Os próximos jogos que a Nintendo devia lançar para smartphones

Durante muitos anos todos perguntavam quando é que a Nintendo entraria no mercado dos jogos para smartphones, mas a resposta foi sempre que tal não estava nos planos da empresa. No entanto, com o passar do tempo e após o fracasso do WIi U, a Nintendo resolveu rever essa sua posição, entrando em parcerias com outras empresa, como a DeNA e a Cygames, para a criação de jogos mobile.

A estratégia inicial visava o lançamento de jogos especificos criados para os smartphones, tendo começado com Miitomo, mas depressa reviu essa ideia com o lançamento de Super Mario Run. A parte da monetização foi também revista, tendo começado primeiro com um jogo pago, depois com jogos grátis e finalmente com gatcha. Actualmente temos Miitomo, Super Mario Run, Animal Crossing: Pocket Camp, Mario Kart Tour e Fire Emblem Heroes. Existem ainda Dr Mario World, que será descontinuado e breve, e Dragalia Lost, jogo que não está disponível em Portugal.

As coisas pareciam bem lançadas, mas o sucesso da Nintendo Switch fez com que a empresa voltasse a rever a sua politica para o mobile, e mostrando que a continua com a vontade de não apostar neste mercado, mesmo que este tenha um peso de mais de 50% das receitas da totalidade do mercado dos jogos.

Esperando que a Nintendo reconsidere a sua estratégia e reveja a lista de jogos a lançar para smartphones, deixamos aqui algumas ideias de títulos que nos parecem ser adequados para serem bem sucedidos nesta plataforma.

Dr.
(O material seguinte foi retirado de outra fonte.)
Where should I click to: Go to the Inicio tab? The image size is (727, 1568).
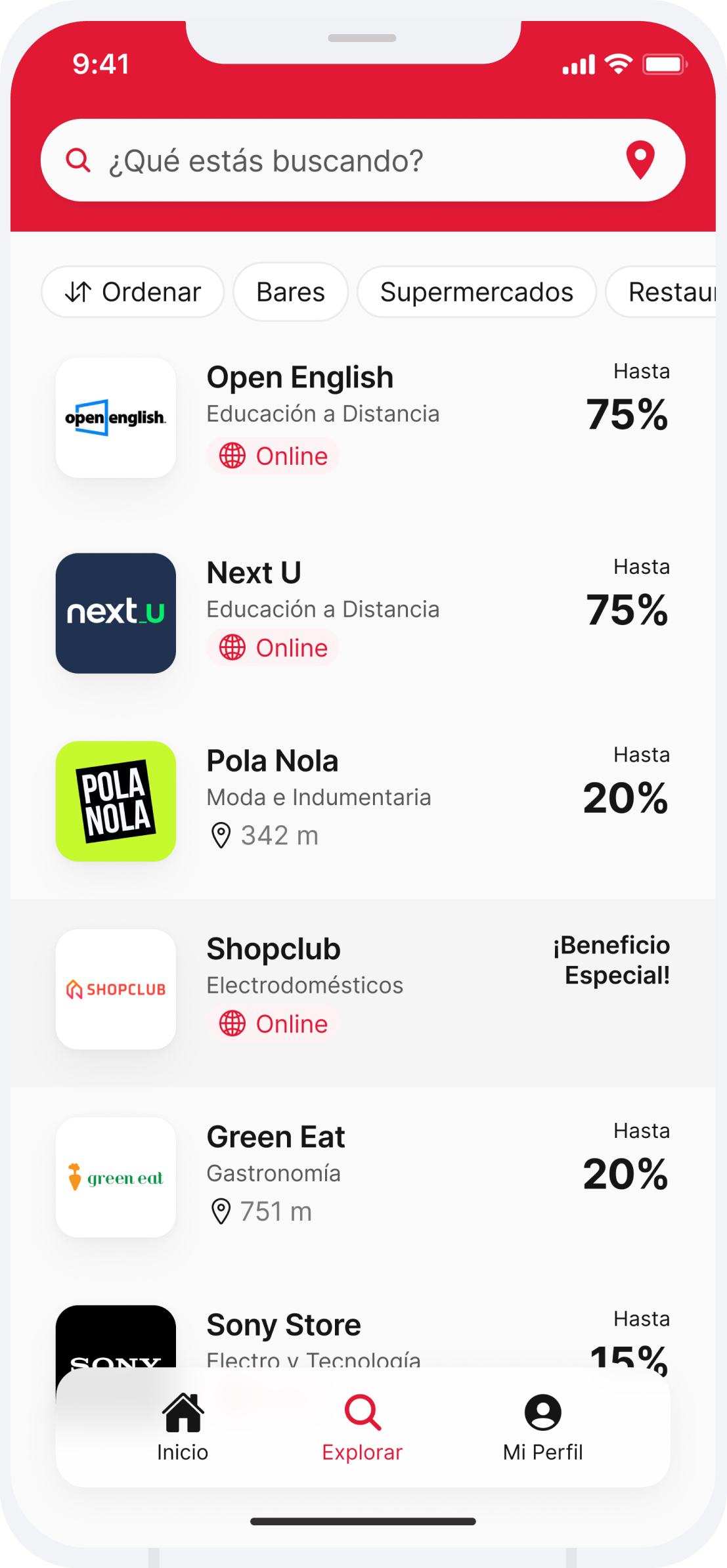point(183,1428)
Kawashima’s Brain Training

Esta conhecida série de jogos para estimular o nosso cérebro foi das primeiras a introduzir um género mais casual nos jogos da Nintendo DS. Dr. Kawashima’s Brain Training, ou Brain Age e Brain Exercise como é também conhecido, já fez a sua aparição nos jogos mobile com uma versão em Java há muitos anos atrás. Trata-se de um jogo casual que, concerteza, seria bem recebido no mundo dos smartphones.
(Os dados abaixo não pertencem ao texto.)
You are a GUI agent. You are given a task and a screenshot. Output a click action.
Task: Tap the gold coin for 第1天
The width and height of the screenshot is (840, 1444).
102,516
Versão do jogo para smartphones em Java

Nintendogs

Nintendogs foi outro grande sucesso ao trazer jogadores casuais para o mundo dos jogos e este simulador de animais de estimação tornou-se um sucesso. A sequela não teve tanto sucesso, talvez porque apareceu numa altura em que grande parte dos jogadores casuais começaram a apostar mais nos jogos mobile. Embora existam outros jogos do género, acreditamos que Nintendogs seria muito bem recebido pelos jogadores casuais. Apostando em diferentes raças de cães e gatos para entrar num estilo de jogo grátis, esta franquia pode continuar a ser relevante mais uma vez.

Advance Wars

Antes de Fire Emblem ser a franquia favorita da Nintendo, existia Advance Wars, outra obscura série japonesa que tornou-se um sucesso na era do Gameboy Advance. Infelizmente eles não conseguiram atingir os números que queriam e o último lançamento, que saiu já numa fase descendente da Nintendo DS, apresentando ainda um estilo de arte muito diferente, mudou tudo e não foi bem recebido pelos fãs. Advance Wars está basicamente morto desde então e ainda mais desde que Fire Emblem apresenta uma jogabilidade semelhante e tornou-se uma série de sucesso. O sucesso de Fire Emblem Heroes poderia ajudar Advance Wars a regressar, ainda mais quando irá reaparecer na Nintendo Switch.

Puzzle League

Lançado sob os nomes de Tetris Attack, com Yoshi como mascote, e Pokémon Puzzle League Challenge para ajudar a vender o jogo antes de decidir-se pelo nome genérico Puzzle League. Este pode ser o jogo de quebra-cabeça mais icónico da Nintendo que poderia prevalecer mesmo com a enorme quantidade de jogos de quebra-cabeça nas lojas de aplicações. Manter os personagens do Panel de Pon seria a melhor estratégia, mesmo que se mantivesse o nome Puzzle League. Poderia seguir a mesmo fórmula de jogo gratuito de outros títulos de quebra-cabeça com uma pequena história fofa.

Tomodachi Life

Miitomo foi o primeiro jogo móvel que a Nintendo lançou e na maior parte foi um fracasso, pois não era bem um jogo e não correspondeu às expectativas do mercado. No entanto, Miitomo tinha óptimas ideias, o problema é que não eram suficientes, precisava de mais jogabilidade para torná-lo atraente, precisava ser mais parecido com o Tomodachi Life. Podíamos manter o que Miitomo já apresentava, mas adicionar toda a jogabilidade de Tomodachi Life com as malucas histórias de vida dos Mii e a jogabilidade bizarra que o tornou tão memorável. Seria, de certeza, um sucesso garantido nos smartphones.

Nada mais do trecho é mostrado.